» Exercise aim
Every line of the data should be retyped with no difference from the original.
[Material provided Boundary: Start]
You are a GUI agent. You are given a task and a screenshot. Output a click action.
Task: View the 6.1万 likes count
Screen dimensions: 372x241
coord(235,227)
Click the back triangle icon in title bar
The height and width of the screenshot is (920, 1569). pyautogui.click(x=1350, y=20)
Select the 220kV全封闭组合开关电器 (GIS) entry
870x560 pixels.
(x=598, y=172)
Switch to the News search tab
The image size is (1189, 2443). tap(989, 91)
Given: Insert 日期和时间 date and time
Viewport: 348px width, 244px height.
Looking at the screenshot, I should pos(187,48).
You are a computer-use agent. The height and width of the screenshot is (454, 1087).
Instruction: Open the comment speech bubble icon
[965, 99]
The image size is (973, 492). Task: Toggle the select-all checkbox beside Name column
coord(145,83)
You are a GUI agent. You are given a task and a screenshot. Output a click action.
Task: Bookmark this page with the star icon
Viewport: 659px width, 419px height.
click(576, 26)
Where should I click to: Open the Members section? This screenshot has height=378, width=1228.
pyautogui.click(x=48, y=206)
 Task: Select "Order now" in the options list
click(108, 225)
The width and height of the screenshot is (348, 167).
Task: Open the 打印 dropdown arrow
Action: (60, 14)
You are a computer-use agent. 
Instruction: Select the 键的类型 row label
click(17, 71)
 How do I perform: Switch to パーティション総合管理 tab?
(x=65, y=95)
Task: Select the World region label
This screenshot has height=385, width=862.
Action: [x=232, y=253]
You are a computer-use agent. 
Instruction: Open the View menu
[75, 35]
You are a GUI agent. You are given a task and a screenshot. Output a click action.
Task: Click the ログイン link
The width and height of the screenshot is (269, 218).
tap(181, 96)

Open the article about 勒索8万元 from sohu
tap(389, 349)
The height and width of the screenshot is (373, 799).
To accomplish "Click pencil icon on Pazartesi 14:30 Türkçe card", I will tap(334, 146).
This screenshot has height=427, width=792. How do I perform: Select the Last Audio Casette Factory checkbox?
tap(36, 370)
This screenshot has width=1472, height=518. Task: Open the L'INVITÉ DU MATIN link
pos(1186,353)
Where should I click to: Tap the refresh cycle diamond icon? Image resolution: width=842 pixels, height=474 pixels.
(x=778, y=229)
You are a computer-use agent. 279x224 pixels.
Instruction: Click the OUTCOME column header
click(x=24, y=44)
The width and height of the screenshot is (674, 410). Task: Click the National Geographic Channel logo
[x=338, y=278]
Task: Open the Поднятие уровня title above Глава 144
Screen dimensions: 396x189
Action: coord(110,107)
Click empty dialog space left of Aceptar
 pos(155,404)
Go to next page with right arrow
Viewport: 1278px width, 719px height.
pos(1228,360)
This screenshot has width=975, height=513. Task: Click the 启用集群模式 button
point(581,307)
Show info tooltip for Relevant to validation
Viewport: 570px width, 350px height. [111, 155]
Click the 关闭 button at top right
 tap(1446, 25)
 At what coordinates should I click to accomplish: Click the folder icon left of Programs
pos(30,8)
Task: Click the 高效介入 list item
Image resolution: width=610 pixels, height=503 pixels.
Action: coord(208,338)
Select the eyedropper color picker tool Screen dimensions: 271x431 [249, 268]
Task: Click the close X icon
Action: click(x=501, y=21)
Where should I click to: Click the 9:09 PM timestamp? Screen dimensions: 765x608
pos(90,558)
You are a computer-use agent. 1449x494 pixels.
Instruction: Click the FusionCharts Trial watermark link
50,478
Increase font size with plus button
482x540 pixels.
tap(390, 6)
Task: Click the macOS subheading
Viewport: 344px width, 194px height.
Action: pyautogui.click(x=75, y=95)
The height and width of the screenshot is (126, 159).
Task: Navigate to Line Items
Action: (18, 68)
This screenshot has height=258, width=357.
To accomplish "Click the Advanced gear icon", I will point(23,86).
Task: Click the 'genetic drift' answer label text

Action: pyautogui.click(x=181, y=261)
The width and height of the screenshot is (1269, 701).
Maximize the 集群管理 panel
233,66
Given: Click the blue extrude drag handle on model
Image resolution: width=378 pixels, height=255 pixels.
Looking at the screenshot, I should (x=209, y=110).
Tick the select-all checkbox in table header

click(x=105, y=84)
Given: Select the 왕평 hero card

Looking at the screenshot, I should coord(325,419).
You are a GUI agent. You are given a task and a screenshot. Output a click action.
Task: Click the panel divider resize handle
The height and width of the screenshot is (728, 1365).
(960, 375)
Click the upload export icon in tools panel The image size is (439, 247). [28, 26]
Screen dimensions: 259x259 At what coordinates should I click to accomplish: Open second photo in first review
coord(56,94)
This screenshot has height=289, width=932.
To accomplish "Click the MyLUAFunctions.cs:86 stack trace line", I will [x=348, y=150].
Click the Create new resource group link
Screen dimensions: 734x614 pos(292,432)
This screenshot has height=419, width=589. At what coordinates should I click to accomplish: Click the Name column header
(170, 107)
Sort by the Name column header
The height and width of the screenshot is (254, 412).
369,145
[Material provided Boundary: End]
» Result of the task
You are a GUI agent. You are given a task and a screenshot. Output a click action.
Task: View the 6.1万 likes count
Screen dimensions: 372x241
coord(235,227)
Click the back triangle icon in title bar
The height and width of the screenshot is (920, 1569). pyautogui.click(x=1350, y=20)
Select the 220kV全封闭组合开关电器 (GIS) entry
870x560 pixels.
(x=598, y=172)
Switch to the News search tab
The image size is (1189, 2443). tap(989, 91)
Given: Insert 日期和时间 date and time
Viewport: 348px width, 244px height.
Looking at the screenshot, I should pos(187,48).
You are a computer-use agent. The height and width of the screenshot is (454, 1087).
Instruction: Open the comment speech bubble icon
[965, 99]
The image size is (973, 492). Task: Toggle the select-all checkbox beside Name column
coord(145,83)
You are a GUI agent. You are given a task and a screenshot. Output a click action.
Task: Bookmark this page with the star icon
Viewport: 659px width, 419px height.
click(576, 26)
Where should I click to: Open the Members section? This screenshot has height=378, width=1228.
pyautogui.click(x=48, y=206)
 Task: Select "Order now" in the options list
click(108, 225)
The width and height of the screenshot is (348, 167).
Task: Open the 打印 dropdown arrow
Action: (60, 14)
You are a computer-use agent. 
Instruction: Select the 键的类型 row label
click(17, 71)
 How do I perform: Switch to パーティション総合管理 tab?
(x=65, y=95)
Task: Select the World region label
This screenshot has height=385, width=862.
Action: [x=232, y=253]
You are a computer-use agent. 
Instruction: Open the View menu
[75, 35]
You are a GUI agent. You are given a task and a screenshot. Output a click action.
Task: Click the ログイン link
The width and height of the screenshot is (269, 218).
tap(181, 96)

Open the article about 勒索8万元 from sohu
tap(389, 349)
The height and width of the screenshot is (373, 799).
To accomplish "Click pencil icon on Pazartesi 14:30 Türkçe card", I will tap(334, 146).
This screenshot has height=427, width=792. How do I perform: Select the Last Audio Casette Factory checkbox?
tap(36, 370)
This screenshot has width=1472, height=518. Task: Open the L'INVITÉ DU MATIN link
pos(1186,353)
Where should I click to: Tap the refresh cycle diamond icon? Image resolution: width=842 pixels, height=474 pixels.
(x=778, y=229)
You are a computer-use agent. 279x224 pixels.
Instruction: Click the OUTCOME column header
click(x=24, y=44)
The width and height of the screenshot is (674, 410). Task: Click the National Geographic Channel logo
[x=338, y=278]
Task: Open the Поднятие уровня title above Глава 144
Screen dimensions: 396x189
Action: coord(110,107)
Click empty dialog space left of Aceptar
 pos(155,404)
Go to next page with right arrow
Viewport: 1278px width, 719px height.
pos(1228,360)
This screenshot has width=975, height=513. Task: Click the 启用集群模式 button
point(581,307)
Show info tooltip for Relevant to validation
Viewport: 570px width, 350px height. [111, 155]
Click the 关闭 button at top right
 tap(1446, 25)
 At what coordinates should I click to accomplish: Click the folder icon left of Programs
pos(30,8)
Task: Click the 高效介入 list item
Image resolution: width=610 pixels, height=503 pixels.
Action: coord(208,338)
Select the eyedropper color picker tool Screen dimensions: 271x431 [249, 268]
Task: Click the close X icon
Action: click(x=501, y=21)
Where should I click to: Click the 9:09 PM timestamp? Screen dimensions: 765x608
pos(90,558)
You are a computer-use agent. 1449x494 pixels.
Instruction: Click the FusionCharts Trial watermark link
50,478
Increase font size with plus button
482x540 pixels.
tap(390, 6)
Task: Click the macOS subheading
Viewport: 344px width, 194px height.
Action: pyautogui.click(x=75, y=95)
The height and width of the screenshot is (126, 159).
Task: Navigate to Line Items
Action: (18, 68)
This screenshot has height=258, width=357.
To accomplish "Click the Advanced gear icon", I will point(23,86).
Task: Click the 'genetic drift' answer label text

Action: pyautogui.click(x=181, y=261)
The width and height of the screenshot is (1269, 701).
Maximize the 集群管理 panel
233,66
Given: Click the blue extrude drag handle on model
Image resolution: width=378 pixels, height=255 pixels.
Looking at the screenshot, I should (x=209, y=110).
Tick the select-all checkbox in table header

click(x=105, y=84)
Given: Select the 왕평 hero card

Looking at the screenshot, I should coord(325,419).
You are a GUI agent. You are given a task and a screenshot. Output a click action.
Task: Click the panel divider resize handle
The height and width of the screenshot is (728, 1365).
(960, 375)
Click the upload export icon in tools panel The image size is (439, 247). [28, 26]
Screen dimensions: 259x259 At what coordinates should I click to accomplish: Open second photo in first review
coord(56,94)
This screenshot has height=289, width=932.
To accomplish "Click the MyLUAFunctions.cs:86 stack trace line", I will [x=348, y=150].
Click the Create new resource group link
Screen dimensions: 734x614 pos(292,432)
This screenshot has height=419, width=589. At what coordinates should I click to accomplish: Click the Name column header
(170, 107)
Sort by the Name column header
The height and width of the screenshot is (254, 412).
369,145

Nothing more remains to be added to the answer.